──────── Records for the exercise ────────

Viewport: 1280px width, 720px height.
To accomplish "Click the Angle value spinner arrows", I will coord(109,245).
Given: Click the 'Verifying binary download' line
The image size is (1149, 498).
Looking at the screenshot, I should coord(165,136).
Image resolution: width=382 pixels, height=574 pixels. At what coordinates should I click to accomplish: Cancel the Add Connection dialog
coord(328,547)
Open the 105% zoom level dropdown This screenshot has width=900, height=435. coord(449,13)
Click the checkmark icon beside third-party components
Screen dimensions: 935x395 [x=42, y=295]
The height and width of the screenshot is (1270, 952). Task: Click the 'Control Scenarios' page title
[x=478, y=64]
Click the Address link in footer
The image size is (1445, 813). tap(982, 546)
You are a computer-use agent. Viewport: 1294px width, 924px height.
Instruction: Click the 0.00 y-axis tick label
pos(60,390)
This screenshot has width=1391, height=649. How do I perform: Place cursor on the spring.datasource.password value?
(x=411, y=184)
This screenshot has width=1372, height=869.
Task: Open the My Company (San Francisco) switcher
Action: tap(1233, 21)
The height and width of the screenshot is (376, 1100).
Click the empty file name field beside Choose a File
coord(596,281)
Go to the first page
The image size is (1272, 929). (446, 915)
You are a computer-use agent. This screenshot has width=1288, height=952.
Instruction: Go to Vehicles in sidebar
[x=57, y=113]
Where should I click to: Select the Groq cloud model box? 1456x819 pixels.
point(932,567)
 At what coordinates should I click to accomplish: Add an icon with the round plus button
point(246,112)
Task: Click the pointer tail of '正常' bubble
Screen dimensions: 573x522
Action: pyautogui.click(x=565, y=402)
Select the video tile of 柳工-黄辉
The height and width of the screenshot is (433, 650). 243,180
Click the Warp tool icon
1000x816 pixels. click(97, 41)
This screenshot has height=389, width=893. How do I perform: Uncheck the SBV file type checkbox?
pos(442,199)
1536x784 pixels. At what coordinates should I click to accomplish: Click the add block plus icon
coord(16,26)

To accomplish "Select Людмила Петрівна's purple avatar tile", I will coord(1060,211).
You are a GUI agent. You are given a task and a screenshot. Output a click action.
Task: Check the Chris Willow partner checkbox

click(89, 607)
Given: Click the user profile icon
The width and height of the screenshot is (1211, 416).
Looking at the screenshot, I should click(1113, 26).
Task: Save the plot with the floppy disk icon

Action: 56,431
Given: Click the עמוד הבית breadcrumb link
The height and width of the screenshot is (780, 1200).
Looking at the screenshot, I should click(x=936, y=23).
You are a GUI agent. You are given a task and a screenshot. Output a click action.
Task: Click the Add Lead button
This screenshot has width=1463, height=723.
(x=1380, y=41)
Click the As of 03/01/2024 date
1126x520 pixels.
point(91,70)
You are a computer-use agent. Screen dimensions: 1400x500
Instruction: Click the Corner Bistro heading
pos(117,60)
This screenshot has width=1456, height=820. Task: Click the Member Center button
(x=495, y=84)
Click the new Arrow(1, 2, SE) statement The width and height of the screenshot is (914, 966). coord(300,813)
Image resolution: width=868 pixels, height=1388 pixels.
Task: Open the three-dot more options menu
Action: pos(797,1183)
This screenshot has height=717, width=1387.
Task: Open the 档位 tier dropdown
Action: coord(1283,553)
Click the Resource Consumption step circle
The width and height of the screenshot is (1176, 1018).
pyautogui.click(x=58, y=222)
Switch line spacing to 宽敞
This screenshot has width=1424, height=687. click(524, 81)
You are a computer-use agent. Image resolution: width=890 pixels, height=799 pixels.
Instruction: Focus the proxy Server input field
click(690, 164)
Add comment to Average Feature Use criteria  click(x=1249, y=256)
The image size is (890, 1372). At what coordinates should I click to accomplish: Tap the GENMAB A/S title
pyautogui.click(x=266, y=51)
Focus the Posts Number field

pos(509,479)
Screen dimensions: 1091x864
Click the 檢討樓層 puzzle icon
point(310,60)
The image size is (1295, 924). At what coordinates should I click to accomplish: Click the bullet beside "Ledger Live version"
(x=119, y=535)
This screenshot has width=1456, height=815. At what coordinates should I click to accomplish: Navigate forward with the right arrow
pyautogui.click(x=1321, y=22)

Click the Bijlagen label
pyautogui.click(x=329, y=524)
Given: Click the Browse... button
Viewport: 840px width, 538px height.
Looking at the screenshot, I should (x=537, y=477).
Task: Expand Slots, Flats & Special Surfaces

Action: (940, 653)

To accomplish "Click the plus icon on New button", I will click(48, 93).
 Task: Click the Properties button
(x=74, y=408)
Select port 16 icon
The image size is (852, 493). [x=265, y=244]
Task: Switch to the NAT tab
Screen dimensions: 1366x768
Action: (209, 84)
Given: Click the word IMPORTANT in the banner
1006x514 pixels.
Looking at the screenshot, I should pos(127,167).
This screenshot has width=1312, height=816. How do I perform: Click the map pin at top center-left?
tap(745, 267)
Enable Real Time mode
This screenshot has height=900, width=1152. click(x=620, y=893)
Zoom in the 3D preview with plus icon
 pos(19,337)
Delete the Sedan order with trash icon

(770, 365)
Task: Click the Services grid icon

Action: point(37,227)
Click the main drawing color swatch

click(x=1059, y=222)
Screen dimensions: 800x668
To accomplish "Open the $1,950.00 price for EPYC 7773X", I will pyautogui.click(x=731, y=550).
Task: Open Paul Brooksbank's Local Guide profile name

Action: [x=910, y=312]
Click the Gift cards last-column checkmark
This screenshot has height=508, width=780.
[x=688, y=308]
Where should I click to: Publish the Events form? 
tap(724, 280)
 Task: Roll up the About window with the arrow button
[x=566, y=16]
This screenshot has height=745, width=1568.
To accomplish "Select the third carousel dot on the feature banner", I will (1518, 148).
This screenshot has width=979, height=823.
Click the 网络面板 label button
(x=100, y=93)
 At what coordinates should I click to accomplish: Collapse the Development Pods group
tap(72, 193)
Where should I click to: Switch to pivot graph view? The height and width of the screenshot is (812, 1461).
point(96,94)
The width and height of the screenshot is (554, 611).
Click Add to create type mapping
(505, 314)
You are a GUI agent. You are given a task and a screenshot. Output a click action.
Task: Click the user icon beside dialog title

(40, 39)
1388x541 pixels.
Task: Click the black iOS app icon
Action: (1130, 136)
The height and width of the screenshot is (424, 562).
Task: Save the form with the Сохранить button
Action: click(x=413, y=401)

────────

What you should do - With no line omitted, copy all the data exactly.

Task result -
Viewport: 1280px width, 720px height.
To accomplish "Click the Angle value spinner arrows", I will coord(109,245).
Given: Click the 'Verifying binary download' line
The image size is (1149, 498).
Looking at the screenshot, I should coord(165,136).
Image resolution: width=382 pixels, height=574 pixels. At what coordinates should I click to accomplish: Cancel the Add Connection dialog
coord(328,547)
Open the 105% zoom level dropdown This screenshot has width=900, height=435. coord(449,13)
Click the checkmark icon beside third-party components
Screen dimensions: 935x395 [x=42, y=295]
The height and width of the screenshot is (1270, 952). Task: Click the 'Control Scenarios' page title
[x=478, y=64]
Click the Address link in footer
The image size is (1445, 813). tap(982, 546)
You are a computer-use agent. Viewport: 1294px width, 924px height.
Instruction: Click the 0.00 y-axis tick label
pos(60,390)
This screenshot has width=1391, height=649. How do I perform: Place cursor on the spring.datasource.password value?
(x=411, y=184)
This screenshot has width=1372, height=869.
Task: Open the My Company (San Francisco) switcher
Action: tap(1233, 21)
The height and width of the screenshot is (376, 1100).
Click the empty file name field beside Choose a File
coord(596,281)
Go to the first page
The image size is (1272, 929). (446, 915)
You are a computer-use agent. This screenshot has width=1288, height=952.
Instruction: Go to Vehicles in sidebar
[x=57, y=113]
Where should I click to: Select the Groq cloud model box? 1456x819 pixels.
point(932,567)
 At what coordinates should I click to accomplish: Add an icon with the round plus button
point(246,112)
Task: Click the pointer tail of '正常' bubble
Screen dimensions: 573x522
Action: pyautogui.click(x=565, y=402)
Select the video tile of 柳工-黄辉
The height and width of the screenshot is (433, 650). 243,180
Click the Warp tool icon
1000x816 pixels. click(97, 41)
This screenshot has height=389, width=893. How do I perform: Uncheck the SBV file type checkbox?
pos(442,199)
1536x784 pixels. At what coordinates should I click to accomplish: Click the add block plus icon
coord(16,26)

To accomplish "Select Людмила Петрівна's purple avatar tile", I will coord(1060,211).
You are a GUI agent. You are given a task and a screenshot. Output a click action.
Task: Check the Chris Willow partner checkbox

click(89, 607)
Given: Click the user profile icon
The width and height of the screenshot is (1211, 416).
Looking at the screenshot, I should click(1113, 26).
Task: Save the plot with the floppy disk icon

Action: 56,431
Given: Click the עמוד הבית breadcrumb link
The height and width of the screenshot is (780, 1200).
Looking at the screenshot, I should click(x=936, y=23).
You are a GUI agent. You are given a task and a screenshot. Output a click action.
Task: Click the Add Lead button
This screenshot has width=1463, height=723.
(x=1380, y=41)
Click the As of 03/01/2024 date
1126x520 pixels.
point(91,70)
You are a computer-use agent. Screen dimensions: 1400x500
Instruction: Click the Corner Bistro heading
pos(117,60)
This screenshot has width=1456, height=820. Task: Click the Member Center button
(x=495, y=84)
Click the new Arrow(1, 2, SE) statement The width and height of the screenshot is (914, 966). coord(300,813)
Image resolution: width=868 pixels, height=1388 pixels.
Task: Open the three-dot more options menu
Action: pos(797,1183)
This screenshot has height=717, width=1387.
Task: Open the 档位 tier dropdown
Action: coord(1283,553)
Click the Resource Consumption step circle
The width and height of the screenshot is (1176, 1018).
pyautogui.click(x=58, y=222)
Switch line spacing to 宽敞
This screenshot has width=1424, height=687. click(524, 81)
You are a computer-use agent. Image resolution: width=890 pixels, height=799 pixels.
Instruction: Focus the proxy Server input field
click(690, 164)
Add comment to Average Feature Use criteria  click(x=1249, y=256)
The image size is (890, 1372). At what coordinates should I click to accomplish: Tap the GENMAB A/S title
pyautogui.click(x=266, y=51)
Focus the Posts Number field

pos(509,479)
Screen dimensions: 1091x864
Click the 檢討樓層 puzzle icon
point(310,60)
The image size is (1295, 924). At what coordinates should I click to accomplish: Click the bullet beside "Ledger Live version"
(x=119, y=535)
This screenshot has width=1456, height=815. At what coordinates should I click to accomplish: Navigate forward with the right arrow
pyautogui.click(x=1321, y=22)

Click the Bijlagen label
pyautogui.click(x=329, y=524)
Given: Click the Browse... button
Viewport: 840px width, 538px height.
Looking at the screenshot, I should (x=537, y=477).
Task: Expand Slots, Flats & Special Surfaces

Action: (940, 653)

To accomplish "Click the plus icon on New button", I will click(48, 93).
 Task: Click the Properties button
(x=74, y=408)
Select port 16 icon
The image size is (852, 493). [x=265, y=244]
Task: Switch to the NAT tab
Screen dimensions: 1366x768
Action: (209, 84)
Given: Click the word IMPORTANT in the banner
1006x514 pixels.
Looking at the screenshot, I should pos(127,167).
This screenshot has width=1312, height=816. How do I perform: Click the map pin at top center-left?
tap(745, 267)
Enable Real Time mode
This screenshot has height=900, width=1152. click(x=620, y=893)
Zoom in the 3D preview with plus icon
 pos(19,337)
Delete the Sedan order with trash icon

(770, 365)
Task: Click the Services grid icon

Action: point(37,227)
Click the main drawing color swatch

click(x=1059, y=222)
Screen dimensions: 800x668
To accomplish "Open the $1,950.00 price for EPYC 7773X", I will pyautogui.click(x=731, y=550).
Task: Open Paul Brooksbank's Local Guide profile name

Action: [x=910, y=312]
Click the Gift cards last-column checkmark
This screenshot has height=508, width=780.
[x=688, y=308]
Where should I click to: Publish the Events form? 
tap(724, 280)
 Task: Roll up the About window with the arrow button
[x=566, y=16]
This screenshot has height=745, width=1568.
To accomplish "Select the third carousel dot on the feature banner", I will (1518, 148).
This screenshot has width=979, height=823.
Click the 网络面板 label button
(x=100, y=93)
 At what coordinates should I click to accomplish: Collapse the Development Pods group
tap(72, 193)
Where should I click to: Switch to pivot graph view? The height and width of the screenshot is (812, 1461).
point(96,94)
The width and height of the screenshot is (554, 611).
Click Add to create type mapping
(505, 314)
You are a GUI agent. You are given a task and a screenshot. Output a click action.
Task: Click the user icon beside dialog title

(40, 39)
1388x541 pixels.
Task: Click the black iOS app icon
Action: (1130, 136)
The height and width of the screenshot is (424, 562).
Task: Save the form with the Сохранить button
Action: click(x=413, y=401)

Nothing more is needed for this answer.